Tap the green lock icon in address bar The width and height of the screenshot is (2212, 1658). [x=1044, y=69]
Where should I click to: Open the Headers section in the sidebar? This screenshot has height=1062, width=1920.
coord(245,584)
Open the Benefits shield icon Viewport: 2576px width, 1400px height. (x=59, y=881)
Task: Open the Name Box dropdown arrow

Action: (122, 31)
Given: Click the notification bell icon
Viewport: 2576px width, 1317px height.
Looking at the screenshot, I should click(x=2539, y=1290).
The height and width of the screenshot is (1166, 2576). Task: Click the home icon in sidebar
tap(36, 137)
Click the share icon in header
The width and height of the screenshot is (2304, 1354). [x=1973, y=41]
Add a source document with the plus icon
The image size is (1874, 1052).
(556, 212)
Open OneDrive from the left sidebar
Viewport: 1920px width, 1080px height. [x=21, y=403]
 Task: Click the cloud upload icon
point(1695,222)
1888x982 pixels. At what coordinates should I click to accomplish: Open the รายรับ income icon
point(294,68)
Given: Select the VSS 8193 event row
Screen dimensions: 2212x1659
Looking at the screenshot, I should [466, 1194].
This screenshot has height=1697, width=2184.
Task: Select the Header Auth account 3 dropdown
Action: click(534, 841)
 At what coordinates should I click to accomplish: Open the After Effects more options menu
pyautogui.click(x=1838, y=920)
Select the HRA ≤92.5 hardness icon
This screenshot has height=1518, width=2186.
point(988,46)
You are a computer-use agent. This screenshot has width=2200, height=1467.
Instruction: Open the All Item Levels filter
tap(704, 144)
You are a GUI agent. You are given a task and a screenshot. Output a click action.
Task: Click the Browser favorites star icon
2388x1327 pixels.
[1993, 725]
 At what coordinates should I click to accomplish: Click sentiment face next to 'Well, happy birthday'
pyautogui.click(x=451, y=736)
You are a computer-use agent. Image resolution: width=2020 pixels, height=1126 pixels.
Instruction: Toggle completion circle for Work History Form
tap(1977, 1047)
========
§ **Goal of the exercise**
In the listing above, start at the line with "Given: Select the VSS 8193 event row", go on through the line with "You are a computer-use agent. Image", and copy each of those lines exactly; leave out all the rest.

§ **Result below**
Given: Select the VSS 8193 event row
Screen dimensions: 2212x1659
Looking at the screenshot, I should [466, 1194].
This screenshot has height=1697, width=2184.
Task: Select the Header Auth account 3 dropdown
Action: click(534, 841)
 At what coordinates should I click to accomplish: Open the After Effects more options menu
pyautogui.click(x=1838, y=920)
Select the HRA ≤92.5 hardness icon
This screenshot has height=1518, width=2186.
point(988,46)
You are a computer-use agent. This screenshot has width=2200, height=1467.
Instruction: Open the All Item Levels filter
tap(704, 144)
You are a GUI agent. You are given a task and a screenshot. Output a click action.
Task: Click the Browser favorites star icon
2388x1327 pixels.
[1993, 725]
 At what coordinates should I click to accomplish: Click sentiment face next to 'Well, happy birthday'
pyautogui.click(x=451, y=736)
You are a computer-use agent. Image resolution: width=2020 pixels, height=1126 pixels.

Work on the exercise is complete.